President Trump announced Thursday in the White House Rose Garden that the U.S. will pull out of The Paris Agreement on climate change, a landmark global effort to reduce global greenhouse gases.
“In order to fulfill my solemn duty to protect America and its citizens, the United States will withdraw from the Paris climate accord,” Trump said. He added that the U.S. will “begin negotiations to re-enter on terms that are fair to the United States, its business, its workers, its people and its taxpayers.”
“The Paris climate accord is simply the latest example of Washington entering into an agreement that disadvantages the United States to the exclusive benefits of other countries, leaving American workers, who I love, and taxpayers to absorb the cost,” he said.
The agreement, which 195 countries have signed on to, sets a goal of preventing global temperature from rising 2°C (3.6°F) by 2100. To achieve that, each country has set forth a plan to reduce its own emissions and is required to submit a report outlining its progress every five years. The agreement is non-binding, but these public progress reports are meant to keep countries on track.
The U.S., under President Obama, pledged that emissions would be reduced to as much as 28 percent below 2005 levels by 2025. The U.S. also promised to put $3 billion into the Green Climate Fund. Trump took issue with the fund in his comments Thursday, saying the it will cost the U.S. a “vast fortune.” He also said the only reason other countries want the U.S. to stay in the agreement is to economically harm the country.
“The bottom line is that the Paris accord is very unfair at the highest level to the United States,” he said.
Trump’s decision to pull the U.S. out of the deal was something other signatories have prepared for. In anticipation of Trump’s move, China and the EU have reaffirmed their commitment to the Paris agreement. The terms of the deal do not allow a country to leave deal until three years after it does into effect. It would then take another year for the country to pull out.
That sets the date of the U.S. withdrawal for November 4, 2020—a day after election day.
By abandoning the Paris agreement, Trump is going against many high profile business leaders who have been adamant about the importance of remaining a part of the accord.

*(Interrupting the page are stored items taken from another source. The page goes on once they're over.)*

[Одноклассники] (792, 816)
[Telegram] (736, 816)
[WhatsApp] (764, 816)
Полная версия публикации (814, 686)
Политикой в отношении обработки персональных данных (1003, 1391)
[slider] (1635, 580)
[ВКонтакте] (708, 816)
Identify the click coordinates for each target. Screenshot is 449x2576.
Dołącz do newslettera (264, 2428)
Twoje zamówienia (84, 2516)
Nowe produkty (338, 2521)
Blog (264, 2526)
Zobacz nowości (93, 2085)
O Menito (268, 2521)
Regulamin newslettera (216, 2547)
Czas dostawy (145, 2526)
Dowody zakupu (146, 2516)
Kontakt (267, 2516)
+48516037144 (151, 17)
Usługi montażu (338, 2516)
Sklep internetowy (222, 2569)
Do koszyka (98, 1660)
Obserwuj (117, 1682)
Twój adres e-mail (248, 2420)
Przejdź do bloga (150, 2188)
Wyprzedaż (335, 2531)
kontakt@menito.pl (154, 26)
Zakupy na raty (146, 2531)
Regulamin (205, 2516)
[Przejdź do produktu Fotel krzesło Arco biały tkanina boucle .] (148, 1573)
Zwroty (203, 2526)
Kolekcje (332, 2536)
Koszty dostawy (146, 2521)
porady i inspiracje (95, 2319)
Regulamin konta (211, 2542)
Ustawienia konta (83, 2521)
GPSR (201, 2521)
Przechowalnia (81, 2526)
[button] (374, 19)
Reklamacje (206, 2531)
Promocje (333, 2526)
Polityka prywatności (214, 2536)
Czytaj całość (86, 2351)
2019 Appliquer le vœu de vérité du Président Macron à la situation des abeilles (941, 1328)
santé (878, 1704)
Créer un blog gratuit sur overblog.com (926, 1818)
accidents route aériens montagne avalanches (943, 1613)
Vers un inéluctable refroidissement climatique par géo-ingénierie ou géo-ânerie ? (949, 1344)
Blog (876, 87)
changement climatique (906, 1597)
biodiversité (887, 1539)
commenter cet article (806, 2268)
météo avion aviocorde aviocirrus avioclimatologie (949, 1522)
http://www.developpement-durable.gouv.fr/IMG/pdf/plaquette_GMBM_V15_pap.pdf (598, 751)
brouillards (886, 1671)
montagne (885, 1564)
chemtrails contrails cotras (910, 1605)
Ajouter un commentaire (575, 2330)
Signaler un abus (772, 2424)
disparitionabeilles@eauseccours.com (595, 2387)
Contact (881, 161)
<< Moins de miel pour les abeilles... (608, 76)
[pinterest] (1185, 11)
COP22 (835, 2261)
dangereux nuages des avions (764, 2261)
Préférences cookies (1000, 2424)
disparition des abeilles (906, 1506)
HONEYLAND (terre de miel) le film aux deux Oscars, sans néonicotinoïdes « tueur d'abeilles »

CEOs of energy companies, along with dozens of other major American companies have publicly called on Trump to work toward the goals made under Obama. Some of Trump’s advisers have even been pushing him toward keeping the U.S. in the agreement, although that may have just been a way to protect U.S. fossil-fuel interests.
After Trump began his remarks, President Obama released a statement criticizing the decision.